In the next 30 years, the world will shift from internal combustion engines to electric passenger cars. Gasoline is a product from a limited resource, and its use is extremely inefficient, which is bound to drive this shift. Geopolitical and environmental concerns will only accelerate this trend. Electric vehicles are the future, and battery management system technology is a key enabler.
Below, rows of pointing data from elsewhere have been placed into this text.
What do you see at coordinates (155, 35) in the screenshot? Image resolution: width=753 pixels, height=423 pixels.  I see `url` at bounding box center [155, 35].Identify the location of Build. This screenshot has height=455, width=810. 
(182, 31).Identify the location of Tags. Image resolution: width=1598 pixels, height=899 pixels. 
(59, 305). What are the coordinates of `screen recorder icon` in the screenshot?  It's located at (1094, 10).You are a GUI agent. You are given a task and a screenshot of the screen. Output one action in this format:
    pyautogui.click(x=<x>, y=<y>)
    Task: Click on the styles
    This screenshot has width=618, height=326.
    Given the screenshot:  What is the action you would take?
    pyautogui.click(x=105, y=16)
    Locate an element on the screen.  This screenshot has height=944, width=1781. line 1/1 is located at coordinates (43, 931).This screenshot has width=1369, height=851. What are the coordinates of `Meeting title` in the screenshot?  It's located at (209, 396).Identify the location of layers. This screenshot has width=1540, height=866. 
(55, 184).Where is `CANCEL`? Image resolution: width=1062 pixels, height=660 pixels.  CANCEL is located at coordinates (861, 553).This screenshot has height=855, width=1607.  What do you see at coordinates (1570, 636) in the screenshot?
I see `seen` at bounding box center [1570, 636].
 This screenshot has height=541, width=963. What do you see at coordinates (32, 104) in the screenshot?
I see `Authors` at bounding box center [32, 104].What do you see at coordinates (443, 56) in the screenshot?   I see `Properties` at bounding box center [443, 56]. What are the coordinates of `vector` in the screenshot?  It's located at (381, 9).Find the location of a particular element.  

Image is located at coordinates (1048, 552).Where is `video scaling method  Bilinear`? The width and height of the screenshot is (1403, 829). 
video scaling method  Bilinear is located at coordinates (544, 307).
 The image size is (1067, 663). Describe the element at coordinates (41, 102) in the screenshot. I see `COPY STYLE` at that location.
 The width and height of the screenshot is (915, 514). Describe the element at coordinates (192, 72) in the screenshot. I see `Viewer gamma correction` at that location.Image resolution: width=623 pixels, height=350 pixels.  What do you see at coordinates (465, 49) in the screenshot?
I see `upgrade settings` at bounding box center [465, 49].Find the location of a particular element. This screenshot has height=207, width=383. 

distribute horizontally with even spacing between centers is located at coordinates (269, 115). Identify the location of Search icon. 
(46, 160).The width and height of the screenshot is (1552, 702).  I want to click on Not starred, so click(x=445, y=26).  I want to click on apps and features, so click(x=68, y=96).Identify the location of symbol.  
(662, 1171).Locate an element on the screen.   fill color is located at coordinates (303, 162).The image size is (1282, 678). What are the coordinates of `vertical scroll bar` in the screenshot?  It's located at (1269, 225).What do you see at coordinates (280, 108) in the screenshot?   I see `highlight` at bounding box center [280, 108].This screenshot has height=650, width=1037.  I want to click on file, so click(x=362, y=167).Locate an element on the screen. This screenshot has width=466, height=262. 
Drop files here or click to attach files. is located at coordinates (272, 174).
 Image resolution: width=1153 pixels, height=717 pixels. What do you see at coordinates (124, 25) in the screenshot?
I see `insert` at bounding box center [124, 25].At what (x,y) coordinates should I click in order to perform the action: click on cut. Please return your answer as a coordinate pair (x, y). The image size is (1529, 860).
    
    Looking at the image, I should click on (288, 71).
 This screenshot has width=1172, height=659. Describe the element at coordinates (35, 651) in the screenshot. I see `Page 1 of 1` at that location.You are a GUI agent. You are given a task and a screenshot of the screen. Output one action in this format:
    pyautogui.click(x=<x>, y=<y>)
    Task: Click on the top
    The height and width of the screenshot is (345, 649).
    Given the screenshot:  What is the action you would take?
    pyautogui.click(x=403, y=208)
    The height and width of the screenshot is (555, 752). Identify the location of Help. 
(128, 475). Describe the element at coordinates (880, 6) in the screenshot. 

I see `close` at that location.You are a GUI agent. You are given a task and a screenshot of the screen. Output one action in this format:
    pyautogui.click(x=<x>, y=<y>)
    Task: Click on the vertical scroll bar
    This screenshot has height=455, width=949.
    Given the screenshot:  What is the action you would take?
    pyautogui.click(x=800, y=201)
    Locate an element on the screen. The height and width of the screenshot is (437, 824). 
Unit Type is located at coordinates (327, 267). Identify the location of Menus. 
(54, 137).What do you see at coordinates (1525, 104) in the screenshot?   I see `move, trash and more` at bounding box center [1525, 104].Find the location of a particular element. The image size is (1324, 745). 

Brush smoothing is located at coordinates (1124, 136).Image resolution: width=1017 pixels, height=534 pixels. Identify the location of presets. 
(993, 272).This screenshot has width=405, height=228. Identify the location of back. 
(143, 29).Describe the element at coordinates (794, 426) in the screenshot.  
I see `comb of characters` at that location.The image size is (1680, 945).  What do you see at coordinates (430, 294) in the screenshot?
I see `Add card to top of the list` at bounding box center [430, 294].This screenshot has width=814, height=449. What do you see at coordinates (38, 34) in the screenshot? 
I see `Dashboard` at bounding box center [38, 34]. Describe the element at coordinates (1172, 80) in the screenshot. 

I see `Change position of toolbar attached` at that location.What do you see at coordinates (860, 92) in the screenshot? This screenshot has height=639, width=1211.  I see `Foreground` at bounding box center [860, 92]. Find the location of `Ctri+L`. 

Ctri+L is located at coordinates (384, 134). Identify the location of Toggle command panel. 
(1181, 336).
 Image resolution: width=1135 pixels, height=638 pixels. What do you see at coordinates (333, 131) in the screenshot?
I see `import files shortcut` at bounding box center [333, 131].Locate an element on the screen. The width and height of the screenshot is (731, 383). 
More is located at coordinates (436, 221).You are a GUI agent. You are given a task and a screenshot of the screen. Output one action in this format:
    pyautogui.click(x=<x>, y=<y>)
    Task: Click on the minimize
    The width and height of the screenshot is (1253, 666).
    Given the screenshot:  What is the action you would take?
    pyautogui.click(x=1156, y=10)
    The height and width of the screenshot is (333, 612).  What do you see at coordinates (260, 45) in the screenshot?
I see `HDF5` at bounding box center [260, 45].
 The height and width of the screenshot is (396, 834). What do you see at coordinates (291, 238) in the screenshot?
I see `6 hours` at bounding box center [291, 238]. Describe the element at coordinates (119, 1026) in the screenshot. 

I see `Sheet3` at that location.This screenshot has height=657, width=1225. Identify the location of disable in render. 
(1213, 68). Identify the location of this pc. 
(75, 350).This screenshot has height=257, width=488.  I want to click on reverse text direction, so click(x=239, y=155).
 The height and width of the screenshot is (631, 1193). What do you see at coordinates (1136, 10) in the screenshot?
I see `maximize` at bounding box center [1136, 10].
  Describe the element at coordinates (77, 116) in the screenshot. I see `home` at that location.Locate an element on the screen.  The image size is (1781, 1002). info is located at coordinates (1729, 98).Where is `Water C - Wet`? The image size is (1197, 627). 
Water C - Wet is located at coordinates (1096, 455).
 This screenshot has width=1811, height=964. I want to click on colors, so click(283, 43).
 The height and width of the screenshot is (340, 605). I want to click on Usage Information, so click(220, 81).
Leading battery management system products, such as the ADBMS6815 family, are driving the future. These ICs are certified to ISO 26262 ASIL-D and provide industry-leading cell voltage and temperature measurement accuracy. The ADBMS6815 family features road-proven, multi-generation battery monitoring ICs designed to exceed the environmental, reliability, and safety requirements of automotive and industrial applications. They can effectively meet the changing and challenging requirements of electric fleets and large-scale energy storage systems. Designers can choose ADI products with confidence that ADI’s market-leading technology can provide today’s outstanding battery management systems, and continue to expand innovation based on the development of future cutting-edge systems.

 

About Analog Devices

 

ADI is the world’s leading high-performance analog technology company dedicated to solving the toughest engineering design challenges. With outstanding detection, measurement, power, connection and interpretation technologies, build intelligent bridges between the physical and digital worlds, thereby helping customers re-understand the world around them.

 

About the Author

 

Greg Zimmer is Marketing Manager in the Battery Management Systems Group at Analog Devices and has extensive experience in product marketing of a wide variety of high performance signal conditioning ICs. Greg has a background in marketing, technical marketing, applications engineering and analog circuit design. Greg holds a BA in Electrical Engineering/ Computer Science from UC Berkeley and a BA in Economics from UC Santa Cruz.